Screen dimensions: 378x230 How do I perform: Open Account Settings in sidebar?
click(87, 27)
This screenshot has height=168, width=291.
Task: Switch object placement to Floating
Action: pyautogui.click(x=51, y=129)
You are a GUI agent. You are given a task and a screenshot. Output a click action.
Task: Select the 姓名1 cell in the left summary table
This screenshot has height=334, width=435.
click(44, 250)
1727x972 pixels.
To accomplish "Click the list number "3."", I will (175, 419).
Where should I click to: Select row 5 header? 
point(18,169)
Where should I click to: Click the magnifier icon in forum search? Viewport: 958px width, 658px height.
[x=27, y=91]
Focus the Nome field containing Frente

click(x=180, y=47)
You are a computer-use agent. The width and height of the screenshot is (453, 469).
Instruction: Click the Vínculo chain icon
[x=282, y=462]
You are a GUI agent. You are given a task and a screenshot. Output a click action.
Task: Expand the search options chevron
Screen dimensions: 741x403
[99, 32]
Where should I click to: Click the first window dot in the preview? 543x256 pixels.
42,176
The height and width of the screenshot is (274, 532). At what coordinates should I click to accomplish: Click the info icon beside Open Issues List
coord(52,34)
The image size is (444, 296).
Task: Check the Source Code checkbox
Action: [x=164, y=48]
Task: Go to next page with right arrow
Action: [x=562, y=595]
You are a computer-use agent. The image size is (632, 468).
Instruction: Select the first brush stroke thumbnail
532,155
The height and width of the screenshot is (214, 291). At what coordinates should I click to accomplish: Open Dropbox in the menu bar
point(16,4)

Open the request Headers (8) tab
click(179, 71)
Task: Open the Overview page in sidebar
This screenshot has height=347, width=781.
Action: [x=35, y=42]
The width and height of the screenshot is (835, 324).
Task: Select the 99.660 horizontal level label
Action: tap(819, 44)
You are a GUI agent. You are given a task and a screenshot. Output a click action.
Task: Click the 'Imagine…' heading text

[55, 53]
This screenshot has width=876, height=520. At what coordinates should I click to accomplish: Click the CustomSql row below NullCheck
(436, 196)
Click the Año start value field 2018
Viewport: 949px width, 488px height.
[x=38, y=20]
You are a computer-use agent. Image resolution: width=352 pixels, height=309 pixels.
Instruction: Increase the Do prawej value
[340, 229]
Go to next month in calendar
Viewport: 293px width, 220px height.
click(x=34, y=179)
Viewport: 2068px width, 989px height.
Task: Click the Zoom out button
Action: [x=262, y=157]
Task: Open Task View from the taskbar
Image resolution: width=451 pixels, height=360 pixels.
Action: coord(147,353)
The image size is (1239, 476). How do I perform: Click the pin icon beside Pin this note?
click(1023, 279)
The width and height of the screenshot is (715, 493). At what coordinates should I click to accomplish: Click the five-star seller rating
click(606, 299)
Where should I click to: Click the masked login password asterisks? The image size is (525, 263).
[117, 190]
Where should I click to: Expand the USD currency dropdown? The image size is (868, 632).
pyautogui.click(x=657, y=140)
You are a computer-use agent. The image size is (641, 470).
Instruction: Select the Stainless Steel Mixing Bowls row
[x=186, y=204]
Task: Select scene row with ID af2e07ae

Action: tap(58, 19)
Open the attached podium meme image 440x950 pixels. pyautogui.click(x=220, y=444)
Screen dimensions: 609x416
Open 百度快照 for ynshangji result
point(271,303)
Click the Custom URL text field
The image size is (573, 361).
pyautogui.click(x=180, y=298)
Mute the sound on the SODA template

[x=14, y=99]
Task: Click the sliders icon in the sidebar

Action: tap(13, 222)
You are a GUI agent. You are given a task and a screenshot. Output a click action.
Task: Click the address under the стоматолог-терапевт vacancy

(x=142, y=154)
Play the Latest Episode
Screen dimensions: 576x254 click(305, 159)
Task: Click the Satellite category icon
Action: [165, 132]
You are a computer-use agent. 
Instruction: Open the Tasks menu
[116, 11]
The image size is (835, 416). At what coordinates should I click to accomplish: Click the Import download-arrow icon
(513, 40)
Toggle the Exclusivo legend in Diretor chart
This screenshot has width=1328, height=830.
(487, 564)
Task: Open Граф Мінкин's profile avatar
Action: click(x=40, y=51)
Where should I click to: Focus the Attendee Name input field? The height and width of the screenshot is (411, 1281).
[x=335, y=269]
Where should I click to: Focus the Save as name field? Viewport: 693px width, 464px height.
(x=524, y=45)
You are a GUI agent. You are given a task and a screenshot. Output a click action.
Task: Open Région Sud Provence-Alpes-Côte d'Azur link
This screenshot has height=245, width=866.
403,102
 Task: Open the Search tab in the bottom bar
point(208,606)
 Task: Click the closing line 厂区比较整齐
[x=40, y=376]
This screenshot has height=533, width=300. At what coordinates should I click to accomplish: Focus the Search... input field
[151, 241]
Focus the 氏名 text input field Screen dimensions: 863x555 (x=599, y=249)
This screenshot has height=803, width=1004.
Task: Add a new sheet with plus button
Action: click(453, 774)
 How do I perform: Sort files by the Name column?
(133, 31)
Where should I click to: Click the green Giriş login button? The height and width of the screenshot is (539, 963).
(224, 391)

# [WHAT YOU WILL DO]
Word for word, copy all of the listing above.

# [EXPECTED OUTPUT]
Screen dimensions: 378x230 How do I perform: Open Account Settings in sidebar?
click(87, 27)
This screenshot has height=168, width=291.
Task: Switch object placement to Floating
Action: pyautogui.click(x=51, y=129)
You are a GUI agent. You are given a task and a screenshot. Output a click action.
Task: Select the 姓名1 cell in the left summary table
This screenshot has height=334, width=435.
click(44, 250)
1727x972 pixels.
To accomplish "Click the list number "3."", I will (175, 419).
Where should I click to: Select row 5 header? 
point(18,169)
Where should I click to: Click the magnifier icon in forum search? Viewport: 958px width, 658px height.
[x=27, y=91]
Focus the Nome field containing Frente

click(x=180, y=47)
You are a computer-use agent. The width and height of the screenshot is (453, 469).
Instruction: Click the Vínculo chain icon
[x=282, y=462]
You are a GUI agent. You are given a task and a screenshot. Output a click action.
Task: Expand the search options chevron
Screen dimensions: 741x403
[99, 32]
Where should I click to: Click the first window dot in the preview? 543x256 pixels.
42,176
The height and width of the screenshot is (274, 532). At what coordinates should I click to accomplish: Click the info icon beside Open Issues List
coord(52,34)
The image size is (444, 296).
Task: Check the Source Code checkbox
Action: [x=164, y=48]
Task: Go to next page with right arrow
Action: [x=562, y=595]
You are a computer-use agent. The image size is (632, 468).
Instruction: Select the first brush stroke thumbnail
532,155
The height and width of the screenshot is (214, 291). At what coordinates should I click to accomplish: Open Dropbox in the menu bar
point(16,4)

Open the request Headers (8) tab
click(179, 71)
Task: Open the Overview page in sidebar
This screenshot has height=347, width=781.
Action: [x=35, y=42]
The width and height of the screenshot is (835, 324).
Task: Select the 99.660 horizontal level label
Action: tap(819, 44)
You are a GUI agent. You are given a task and a screenshot. Output a click action.
Task: Click the 'Imagine…' heading text

[55, 53]
This screenshot has width=876, height=520. At what coordinates should I click to accomplish: Click the CustomSql row below NullCheck
(436, 196)
Click the Año start value field 2018
Viewport: 949px width, 488px height.
[x=38, y=20]
You are a computer-use agent. Image resolution: width=352 pixels, height=309 pixels.
Instruction: Increase the Do prawej value
[340, 229]
Go to next month in calendar
Viewport: 293px width, 220px height.
click(x=34, y=179)
Viewport: 2068px width, 989px height.
Task: Click the Zoom out button
Action: [x=262, y=157]
Task: Open Task View from the taskbar
Image resolution: width=451 pixels, height=360 pixels.
Action: coord(147,353)
The image size is (1239, 476). How do I perform: Click the pin icon beside Pin this note?
click(1023, 279)
The width and height of the screenshot is (715, 493). At what coordinates should I click to accomplish: Click the five-star seller rating
click(606, 299)
Where should I click to: Click the masked login password asterisks? The image size is (525, 263).
[117, 190]
Where should I click to: Expand the USD currency dropdown? The image size is (868, 632).
pyautogui.click(x=657, y=140)
You are a computer-use agent. The image size is (641, 470).
Instruction: Select the Stainless Steel Mixing Bowls row
[x=186, y=204]
Task: Select scene row with ID af2e07ae

Action: tap(58, 19)
Open the attached podium meme image 440x950 pixels. pyautogui.click(x=220, y=444)
Screen dimensions: 609x416
Open 百度快照 for ynshangji result
point(271,303)
Click the Custom URL text field
The image size is (573, 361).
pyautogui.click(x=180, y=298)
Mute the sound on the SODA template

[x=14, y=99]
Task: Click the sliders icon in the sidebar

Action: tap(13, 222)
You are a GUI agent. You are given a task and a screenshot. Output a click action.
Task: Click the address under the стоматолог-терапевт vacancy

(x=142, y=154)
Play the Latest Episode
Screen dimensions: 576x254 click(305, 159)
Task: Click the Satellite category icon
Action: [165, 132]
You are a computer-use agent. 
Instruction: Open the Tasks menu
[116, 11]
The image size is (835, 416). At what coordinates should I click to accomplish: Click the Import download-arrow icon
(513, 40)
Toggle the Exclusivo legend in Diretor chart
This screenshot has width=1328, height=830.
(487, 564)
Task: Open Граф Мінкин's profile avatar
Action: click(x=40, y=51)
Where should I click to: Focus the Attendee Name input field? The height and width of the screenshot is (411, 1281).
[x=335, y=269]
Where should I click to: Focus the Save as name field? Viewport: 693px width, 464px height.
(x=524, y=45)
You are a GUI agent. You are given a task and a screenshot. Output a click action.
Task: Open Région Sud Provence-Alpes-Côte d'Azur link
This screenshot has height=245, width=866.
403,102
 Task: Open the Search tab in the bottom bar
point(208,606)
 Task: Click the closing line 厂区比较整齐
[x=40, y=376]
This screenshot has height=533, width=300. At what coordinates should I click to accomplish: Focus the Search... input field
[151, 241]
Focus the 氏名 text input field Screen dimensions: 863x555 (x=599, y=249)
This screenshot has height=803, width=1004.
Task: Add a new sheet with plus button
Action: click(453, 774)
 How do I perform: Sort files by the Name column?
(133, 31)
Where should I click to: Click the green Giriş login button? The height and width of the screenshot is (539, 963).
(224, 391)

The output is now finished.